L'endroit a été tellement remanié par la construction et destruction des maisons que l'on ne saurait dire s'ils campaient là. C'est plus à l'ouest que l'on trouve de la vaisselle fine, des anses de coupes, de la campanienne, mais l'endroit est très exposé. On peut imaginer qu'ils devaient rester pas trop loin pour empêcher les gabians de partir avec le poisson.

En rentrant de Grèce je suis allée voir à quoi ressemblaient les 2 sites contemporains de l'Aiglon et sa saumure. A l'île Verte, ce n'était pas  comme aurait dit Colette "Une île entourée d'eau, une île quoi!" mais une île entourée de bateaux. Les amphores du musée de la Ciotat qui sont de beaux exemplaires de massaliotes à fond de toupie et de romaines viennent de deux épaves. Les fonds sont en argile rouge et ont une forme beaucoup plus élégante que les Dressel 7/11 massaliotes que l'on trouve à Riou. Je pense que Riou pratiquait une pêche semblable à celle de l'Ile Verte , puis cela devint une industrie pendant une centaine d'année, vue la quantité de tessons. et l'étendue du site. Une visite aux Embiez s'est révélée très décevante.. l'eau à 24 degrés sans doute responsable d'une algue flottante et assez rebutante. Rien dans les endroits abordables et non développés qui ressemble à Riou.

 

Mon père se basant sur la racine latine du nom de la Calanque de Fontagne recherchait l'eau, c'est ainsi qu'il découvrit le point d'eau aménâgé par les pêcheurs de Massilia.

A Fontagne les tessons de la chambre sud et autour de la Fons sont en majorité des amphores à saumures. J'avais repêché ce col d'amphore massaliète dans la zone sableuse de la Calanque ce qui me permet de suggérer qu'à partir de
-500 les grecs de Massalia arpentaient l'île et débarquaient à Fontagne, mais semblaient habiter les Sablières.
Mais autour de la Fons et à l'intérieur de la chambre sud mon père a trouvé les tessons qui suivent.
Fernand Benoit consulté, lui dit qu'il s'agissait d'amphores massaliotes de -600 avant JC.
Ce site est le résultat de ma stupéfaction lorsque 12 ans après la mort de mon père, 37 ans après cette évaluation, Lucien François Gantès me dit que ces tessons dataient de l'époque du Christ!! et qui plus est qu'ils dataient de la pêcherie de thon de l'Aiglon!!

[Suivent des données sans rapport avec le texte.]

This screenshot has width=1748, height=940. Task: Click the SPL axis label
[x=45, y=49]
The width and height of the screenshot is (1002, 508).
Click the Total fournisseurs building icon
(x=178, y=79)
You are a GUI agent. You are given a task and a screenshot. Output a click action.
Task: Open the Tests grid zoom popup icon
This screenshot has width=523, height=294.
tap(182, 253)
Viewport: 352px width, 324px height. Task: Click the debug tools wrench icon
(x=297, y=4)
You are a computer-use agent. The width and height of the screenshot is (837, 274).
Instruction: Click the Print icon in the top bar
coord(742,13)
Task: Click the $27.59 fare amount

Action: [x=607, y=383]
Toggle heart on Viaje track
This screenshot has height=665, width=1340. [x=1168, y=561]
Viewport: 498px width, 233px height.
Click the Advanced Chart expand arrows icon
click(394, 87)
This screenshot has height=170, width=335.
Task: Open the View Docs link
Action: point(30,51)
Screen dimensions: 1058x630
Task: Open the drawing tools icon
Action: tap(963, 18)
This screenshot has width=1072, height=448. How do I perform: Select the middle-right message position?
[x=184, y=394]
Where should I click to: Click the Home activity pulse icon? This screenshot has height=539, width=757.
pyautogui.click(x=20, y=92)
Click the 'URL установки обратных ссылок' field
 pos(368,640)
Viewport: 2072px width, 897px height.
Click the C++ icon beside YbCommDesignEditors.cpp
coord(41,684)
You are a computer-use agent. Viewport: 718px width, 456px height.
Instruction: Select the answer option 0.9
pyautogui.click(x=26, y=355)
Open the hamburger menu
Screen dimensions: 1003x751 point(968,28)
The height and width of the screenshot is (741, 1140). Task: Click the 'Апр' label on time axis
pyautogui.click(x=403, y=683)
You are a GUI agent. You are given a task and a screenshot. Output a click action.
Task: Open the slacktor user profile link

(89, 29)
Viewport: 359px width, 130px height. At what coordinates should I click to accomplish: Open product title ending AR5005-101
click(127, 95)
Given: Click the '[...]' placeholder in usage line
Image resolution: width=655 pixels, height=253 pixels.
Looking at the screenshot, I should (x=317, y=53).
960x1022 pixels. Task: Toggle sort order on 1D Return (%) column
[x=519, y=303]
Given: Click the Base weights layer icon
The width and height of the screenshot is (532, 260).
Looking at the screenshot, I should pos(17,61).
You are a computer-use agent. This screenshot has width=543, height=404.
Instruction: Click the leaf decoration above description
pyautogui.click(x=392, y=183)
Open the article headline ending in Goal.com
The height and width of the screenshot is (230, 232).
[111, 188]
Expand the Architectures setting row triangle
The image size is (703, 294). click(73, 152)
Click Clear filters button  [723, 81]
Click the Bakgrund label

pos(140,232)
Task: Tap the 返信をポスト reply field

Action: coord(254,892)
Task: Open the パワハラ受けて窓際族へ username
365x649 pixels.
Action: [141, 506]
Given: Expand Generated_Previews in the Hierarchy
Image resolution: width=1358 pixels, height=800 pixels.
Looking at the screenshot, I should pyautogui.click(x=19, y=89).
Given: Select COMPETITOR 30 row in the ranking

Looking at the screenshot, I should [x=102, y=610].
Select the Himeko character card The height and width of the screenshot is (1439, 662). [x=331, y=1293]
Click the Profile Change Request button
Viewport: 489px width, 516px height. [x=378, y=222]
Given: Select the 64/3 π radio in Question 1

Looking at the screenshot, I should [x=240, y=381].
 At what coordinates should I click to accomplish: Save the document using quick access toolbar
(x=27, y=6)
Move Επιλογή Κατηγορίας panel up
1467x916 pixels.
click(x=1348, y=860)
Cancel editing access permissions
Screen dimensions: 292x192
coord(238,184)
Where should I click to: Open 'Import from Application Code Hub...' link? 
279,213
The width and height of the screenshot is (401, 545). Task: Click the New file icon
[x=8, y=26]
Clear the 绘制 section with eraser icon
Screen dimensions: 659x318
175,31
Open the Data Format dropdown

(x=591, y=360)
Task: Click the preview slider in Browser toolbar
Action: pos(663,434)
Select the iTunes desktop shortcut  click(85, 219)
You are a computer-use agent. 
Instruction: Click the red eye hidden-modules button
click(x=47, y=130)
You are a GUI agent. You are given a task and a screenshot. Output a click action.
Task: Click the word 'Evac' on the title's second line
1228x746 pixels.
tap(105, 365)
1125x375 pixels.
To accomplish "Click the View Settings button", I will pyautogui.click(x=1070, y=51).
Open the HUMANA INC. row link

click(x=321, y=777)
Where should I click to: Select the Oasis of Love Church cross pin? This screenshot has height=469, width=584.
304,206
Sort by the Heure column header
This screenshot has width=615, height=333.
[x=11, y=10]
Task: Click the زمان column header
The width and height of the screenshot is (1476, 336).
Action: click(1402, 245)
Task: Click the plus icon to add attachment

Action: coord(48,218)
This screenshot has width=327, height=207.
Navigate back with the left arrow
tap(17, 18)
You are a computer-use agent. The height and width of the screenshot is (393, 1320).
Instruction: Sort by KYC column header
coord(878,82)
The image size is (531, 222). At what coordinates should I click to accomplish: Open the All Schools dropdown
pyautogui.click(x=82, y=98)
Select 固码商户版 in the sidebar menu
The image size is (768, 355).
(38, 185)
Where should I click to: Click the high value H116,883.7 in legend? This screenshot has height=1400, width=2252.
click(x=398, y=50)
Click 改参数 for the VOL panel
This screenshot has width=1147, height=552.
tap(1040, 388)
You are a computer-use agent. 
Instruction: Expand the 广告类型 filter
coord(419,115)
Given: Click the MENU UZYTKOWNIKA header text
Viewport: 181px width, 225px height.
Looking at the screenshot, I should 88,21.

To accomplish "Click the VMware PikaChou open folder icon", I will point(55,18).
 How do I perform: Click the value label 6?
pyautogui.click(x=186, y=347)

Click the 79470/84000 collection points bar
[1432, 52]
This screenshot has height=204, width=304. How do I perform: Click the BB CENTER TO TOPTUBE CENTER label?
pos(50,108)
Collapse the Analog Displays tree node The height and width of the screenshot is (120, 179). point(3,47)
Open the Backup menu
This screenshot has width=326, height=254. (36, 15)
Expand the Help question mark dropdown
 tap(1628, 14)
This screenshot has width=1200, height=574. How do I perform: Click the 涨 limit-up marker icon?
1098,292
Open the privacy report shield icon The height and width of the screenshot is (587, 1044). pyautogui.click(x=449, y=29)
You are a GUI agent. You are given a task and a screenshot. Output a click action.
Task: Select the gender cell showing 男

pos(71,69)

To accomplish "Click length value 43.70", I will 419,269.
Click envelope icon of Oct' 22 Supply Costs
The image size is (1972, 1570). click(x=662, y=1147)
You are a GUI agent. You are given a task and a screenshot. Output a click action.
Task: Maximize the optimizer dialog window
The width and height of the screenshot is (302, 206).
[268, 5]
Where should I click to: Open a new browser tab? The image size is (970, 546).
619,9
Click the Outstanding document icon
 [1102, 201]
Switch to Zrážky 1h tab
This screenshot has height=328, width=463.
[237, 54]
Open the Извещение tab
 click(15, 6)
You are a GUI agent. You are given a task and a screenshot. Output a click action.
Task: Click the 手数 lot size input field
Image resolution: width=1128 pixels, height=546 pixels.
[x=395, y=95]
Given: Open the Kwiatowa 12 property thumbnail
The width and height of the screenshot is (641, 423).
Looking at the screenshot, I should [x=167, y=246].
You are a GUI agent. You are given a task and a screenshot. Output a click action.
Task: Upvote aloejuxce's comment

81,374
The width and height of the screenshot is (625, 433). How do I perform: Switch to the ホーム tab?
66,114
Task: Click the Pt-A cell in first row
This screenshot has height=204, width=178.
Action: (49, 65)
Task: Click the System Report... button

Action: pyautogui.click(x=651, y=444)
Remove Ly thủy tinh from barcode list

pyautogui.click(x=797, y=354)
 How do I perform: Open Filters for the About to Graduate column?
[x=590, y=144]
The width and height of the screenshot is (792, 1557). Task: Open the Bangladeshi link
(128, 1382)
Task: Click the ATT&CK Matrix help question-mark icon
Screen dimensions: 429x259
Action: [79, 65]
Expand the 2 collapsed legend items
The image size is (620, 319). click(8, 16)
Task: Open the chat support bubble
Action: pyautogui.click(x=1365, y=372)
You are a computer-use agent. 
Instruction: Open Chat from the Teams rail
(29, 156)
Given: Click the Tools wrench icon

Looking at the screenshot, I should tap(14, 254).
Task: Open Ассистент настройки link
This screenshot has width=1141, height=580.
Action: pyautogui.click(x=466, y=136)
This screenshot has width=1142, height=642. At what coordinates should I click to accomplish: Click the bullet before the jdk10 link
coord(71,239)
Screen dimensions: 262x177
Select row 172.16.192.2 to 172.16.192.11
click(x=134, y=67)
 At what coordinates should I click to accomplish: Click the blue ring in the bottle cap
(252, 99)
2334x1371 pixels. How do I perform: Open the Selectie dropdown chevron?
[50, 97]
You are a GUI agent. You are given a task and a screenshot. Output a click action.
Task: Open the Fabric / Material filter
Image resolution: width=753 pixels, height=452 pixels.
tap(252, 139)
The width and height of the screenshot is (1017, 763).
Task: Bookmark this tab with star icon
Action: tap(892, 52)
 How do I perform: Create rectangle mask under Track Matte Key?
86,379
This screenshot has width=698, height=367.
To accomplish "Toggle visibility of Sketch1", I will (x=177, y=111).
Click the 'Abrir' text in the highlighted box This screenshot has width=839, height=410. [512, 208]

Les anses trouvées dans la Fons



Les cols trouvés dans et autour de la Fons


Les fonds d'amphores trouvés dans et autour de la Fons

Au Musée de St Raphael, les amphores sont entières, alors que je n'en ai que des morceaux!

Amphore Massaliote

Amphore d'Apulie

Dressel 2/4 à vin

Dressel 7/11 à saumures

Amphore gréco-italique
à vin

Dressel 20 de Bétique à huile
Musée des Vestiges, Marseille

Présentation d'amphores à saumures et à huile devant un bateau qui aurait pu les transporter.
Musée des Vestiges, Marseille

L-F Gantes pense qu'il s'agit d'un pavage antique. A l'ouest de la Calanque de l'Aiglon, il fait partie du sentier historique qui va de Fontagne au Puits des Chèvres.

Les tamaris ont été plantés sous l'égide du GEAR par mes parents dans la zone à l'ouest de la Fons. Les plantations à droite de l'amas de pierres en bas à gauche n'ont rien donné et ont été submergées par un lentisque depuis 1963.